→ **Alıştırma görevleri**
A. Pasajdan "- Mutluluk, benim" ile "yeniden gözden geçirmeliyiz." arasındaki bölümü, bu iki ifade de dahil olmak üzere, hiçbir değişiklik yapmadan geri verin.
B. Aşağıdaki ifadelerin pasajla uyuşup uyuşmadığını belirtin: (i) Konuşan kişi için mutluluk her zaman önemli olmuştur. (ii) Romanda Vylea, insanların mutlu olmak için âşık olduğunu söyler. (iii) Konuşan kişi romanı, adını koyamadığımız şeylere ad koyma sanatı olarak tanımlar. Her biri için evet ya da hayır deyin ve pasajdan belirleyici sözleri aynen alıntılayın.

→ **Pasaj**
++++

Benim burada ne işim var
* Son zamanlarda sizi en çok ne mutlu ediyor?
- Mutluluk, benim için hiçbir zaman önemli olmadı. Anların tadını çıkarmak önemli. Mutlu olmak abartılan, mitolojik hale getirilen bir şey. “İnsanlar mutlu olmak için âşık olmazlar, aşk bir kaçınılmazlıktır” diyor romanda Vylea. Bence duygular ve değerler konusunda bize öğretilen şeyleri yeniden gözden geçirmeliyiz.
* Romanda en bayıldığım kavramlardan biri, “Benim burada ne işim var?” hissi...
- Zaman zaman hepimizin kapıldığı bir his. Roman da bu zaten, adını koyamadığımız şeylere ad koyma sanatı. Birçok yere sosyal nedenlere gideriz ve hep içinde şu cümle yankılanır: “Benim burada ne işim var?”

++++

→ **Bir dizi kayıt**
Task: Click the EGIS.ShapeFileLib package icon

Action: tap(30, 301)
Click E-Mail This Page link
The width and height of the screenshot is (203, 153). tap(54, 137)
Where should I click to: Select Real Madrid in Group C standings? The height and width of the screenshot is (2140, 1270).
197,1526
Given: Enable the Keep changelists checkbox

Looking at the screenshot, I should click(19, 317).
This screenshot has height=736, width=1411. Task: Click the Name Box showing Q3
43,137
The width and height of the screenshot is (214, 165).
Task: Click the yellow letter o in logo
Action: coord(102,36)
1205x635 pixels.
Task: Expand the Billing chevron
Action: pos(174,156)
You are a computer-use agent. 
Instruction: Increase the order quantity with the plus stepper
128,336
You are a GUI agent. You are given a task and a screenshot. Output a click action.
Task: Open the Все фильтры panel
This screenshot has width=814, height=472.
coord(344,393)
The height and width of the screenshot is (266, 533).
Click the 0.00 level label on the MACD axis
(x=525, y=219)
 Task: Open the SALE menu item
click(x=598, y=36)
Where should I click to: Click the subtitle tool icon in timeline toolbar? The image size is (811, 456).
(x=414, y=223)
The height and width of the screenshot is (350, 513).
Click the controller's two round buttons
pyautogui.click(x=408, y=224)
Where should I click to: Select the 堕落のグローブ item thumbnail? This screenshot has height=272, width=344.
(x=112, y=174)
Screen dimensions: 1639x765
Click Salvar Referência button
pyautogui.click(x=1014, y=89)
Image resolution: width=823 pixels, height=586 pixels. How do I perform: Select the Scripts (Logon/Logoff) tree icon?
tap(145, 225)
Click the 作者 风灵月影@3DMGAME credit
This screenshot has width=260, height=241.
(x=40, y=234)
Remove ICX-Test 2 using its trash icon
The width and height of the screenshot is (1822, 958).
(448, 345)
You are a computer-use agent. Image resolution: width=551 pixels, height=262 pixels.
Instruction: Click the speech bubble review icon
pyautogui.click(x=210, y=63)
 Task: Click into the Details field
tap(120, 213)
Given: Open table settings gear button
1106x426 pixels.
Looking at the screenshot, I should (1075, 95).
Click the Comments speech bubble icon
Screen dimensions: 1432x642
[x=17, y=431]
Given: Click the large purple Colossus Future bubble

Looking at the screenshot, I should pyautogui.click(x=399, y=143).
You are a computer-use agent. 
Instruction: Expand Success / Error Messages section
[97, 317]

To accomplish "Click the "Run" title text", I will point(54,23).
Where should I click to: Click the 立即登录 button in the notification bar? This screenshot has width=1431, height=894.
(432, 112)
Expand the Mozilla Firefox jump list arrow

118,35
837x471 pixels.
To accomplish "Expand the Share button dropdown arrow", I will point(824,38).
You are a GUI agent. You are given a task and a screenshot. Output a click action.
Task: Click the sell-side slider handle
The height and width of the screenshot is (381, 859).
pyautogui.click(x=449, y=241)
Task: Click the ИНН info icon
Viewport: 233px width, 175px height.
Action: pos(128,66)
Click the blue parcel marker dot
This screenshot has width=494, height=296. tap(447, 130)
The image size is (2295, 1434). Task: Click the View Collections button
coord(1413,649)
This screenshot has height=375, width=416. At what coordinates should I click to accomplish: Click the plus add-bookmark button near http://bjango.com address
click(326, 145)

++++

→ **Sıralı çözümler**
A.
- Mutluluk, benim için hiçbir zaman önemli olmadı. Anların tadını çıkarmak önemli. Mutlu olmak abartılan, mitolojik hale getirilen bir şey. “İnsanlar mutlu olmak için âşık olmazlar, aşk bir kaçınılmazlıktır” diyor romanda Vylea. Bence duygular ve değerler konusunda bize öğretilen şeyleri yeniden gözden geçirmeliyiz.

B.
(i) Hayır: "Mutluluk, benim için hiçbir zaman önemli olmadı."
(ii) Hayır: "İnsanlar mutlu olmak için âşık olmazlar, aşk bir kaçınılmazlıktır"
(iii) Evet: "Roman da bu zaten, adını koyamadığımız şeylere ad koyma sanatı."